Originally posted by Coeurdechene Not sure about that..they are already in life support and things don't look all that well... And wasn't kodak the one manufacturing Leica's sensors? Kodak situation is precarious, and even if the equity decides to develop the venture instead of sanitizing and selling for a profit i'm not sure if they will enter a risky enterprise.
Well this would put kodak in a good place to fill in, and start chipping away part of Sony's sensor market.
And what about Samsung, Dalsa...or other industrial sensor manufacturers would it be a wild idea them getting a hefty investment and moving in the photo sensor manufacturing business?
Kodak no longer has a sensor division. It was sold to Platinum Equity and it is CCD only with a bunch of negatives. Dalsa also makes CCD's.
Also, the Kodak fab could never ramp up the volumes affordably. They make chips starting at over $1,500 per unit. The 645D chip starts at $3,000 from one source I heard. Not sure how to verify, but it makes sense given the very low volume and the small size of the fab.

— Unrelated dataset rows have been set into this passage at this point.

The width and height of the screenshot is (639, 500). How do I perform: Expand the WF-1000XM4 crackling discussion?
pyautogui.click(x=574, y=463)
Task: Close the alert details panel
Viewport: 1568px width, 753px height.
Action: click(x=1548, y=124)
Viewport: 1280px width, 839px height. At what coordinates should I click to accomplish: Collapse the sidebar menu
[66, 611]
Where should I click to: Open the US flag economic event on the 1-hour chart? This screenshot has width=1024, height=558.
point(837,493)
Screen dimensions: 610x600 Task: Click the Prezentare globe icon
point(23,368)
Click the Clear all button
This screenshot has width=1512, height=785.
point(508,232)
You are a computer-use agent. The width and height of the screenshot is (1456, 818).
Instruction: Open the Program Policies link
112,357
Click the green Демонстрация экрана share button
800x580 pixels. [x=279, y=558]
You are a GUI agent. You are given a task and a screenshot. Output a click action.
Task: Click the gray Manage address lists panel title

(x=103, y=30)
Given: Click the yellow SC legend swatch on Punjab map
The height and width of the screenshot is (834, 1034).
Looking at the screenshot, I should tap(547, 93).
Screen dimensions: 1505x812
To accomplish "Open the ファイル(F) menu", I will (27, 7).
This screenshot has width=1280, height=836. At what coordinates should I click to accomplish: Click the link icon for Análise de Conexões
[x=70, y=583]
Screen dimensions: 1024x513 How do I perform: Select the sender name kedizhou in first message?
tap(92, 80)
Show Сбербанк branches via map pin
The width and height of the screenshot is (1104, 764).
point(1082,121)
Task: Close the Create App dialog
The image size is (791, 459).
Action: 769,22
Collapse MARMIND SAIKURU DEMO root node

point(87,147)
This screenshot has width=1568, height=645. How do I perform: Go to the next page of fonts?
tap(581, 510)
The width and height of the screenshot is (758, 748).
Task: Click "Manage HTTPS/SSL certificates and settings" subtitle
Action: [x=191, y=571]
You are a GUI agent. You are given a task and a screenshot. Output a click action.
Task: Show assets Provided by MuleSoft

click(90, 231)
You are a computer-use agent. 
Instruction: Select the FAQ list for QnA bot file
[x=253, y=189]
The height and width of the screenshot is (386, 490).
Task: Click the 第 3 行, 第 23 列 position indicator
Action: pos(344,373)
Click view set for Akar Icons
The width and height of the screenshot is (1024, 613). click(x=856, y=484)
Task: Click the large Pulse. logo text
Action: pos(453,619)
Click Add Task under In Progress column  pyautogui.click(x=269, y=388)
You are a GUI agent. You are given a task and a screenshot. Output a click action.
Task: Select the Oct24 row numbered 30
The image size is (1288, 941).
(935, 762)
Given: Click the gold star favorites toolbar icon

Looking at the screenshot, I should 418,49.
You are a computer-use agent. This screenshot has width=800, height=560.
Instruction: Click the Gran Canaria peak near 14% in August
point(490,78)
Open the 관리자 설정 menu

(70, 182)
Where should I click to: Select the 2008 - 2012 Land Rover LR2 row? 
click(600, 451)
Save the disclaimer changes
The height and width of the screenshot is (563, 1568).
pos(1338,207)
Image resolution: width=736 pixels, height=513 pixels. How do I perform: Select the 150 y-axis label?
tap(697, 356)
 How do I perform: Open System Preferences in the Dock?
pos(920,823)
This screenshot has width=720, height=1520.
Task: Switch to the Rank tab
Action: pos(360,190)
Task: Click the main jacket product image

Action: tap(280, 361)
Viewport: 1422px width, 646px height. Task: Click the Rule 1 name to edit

When sourcing a product like a sensor, this is not really about volume discounts. It's about paying up front for the production run or placing a surety on demand. The sensor is one thing, but each each buyer also has some control over the A/D backside of the chip. Nikon and Pentax appear to be superior to Sony at getting the best signals out of Sony chips!
Samsung, Panasonic and Fuji can all make sensors. The FF problem is volume vs. initial cost. These fabs require massive investments, especially as sensor size goes up. The whole floor has to be damped (as it does for making film emulsions in Kodak's Building 38) and quality control must be exact to be economical. Scaling up to FF production requires hundreds of millions of $$$'s. The cost to invest in FF for Pentax likely exceeds the entire net worth of Pentax, so there is no hope of Ricoh/Pentax funding this themselves.
Fuji may be a company to watch, but if they have an FF sunkworks for their X-Pro line, it is in the distant future. Panasonic has no incentive to eat into its m43 side biz. Samsung is a big question mark. Cameras in Asia are brand identified with Japanese companies and Samsung has had lots of trouble making progress despite some good designs. Their sensors lag. Any effort to get new supply in the channel will take years from now from any of these suppliers.
Sony is dominant. The even make the LCD's that go into the back of both Canon and Nikon cameras. The camera industry has often had limited suppliers for core components, like Seiko with shutter systems.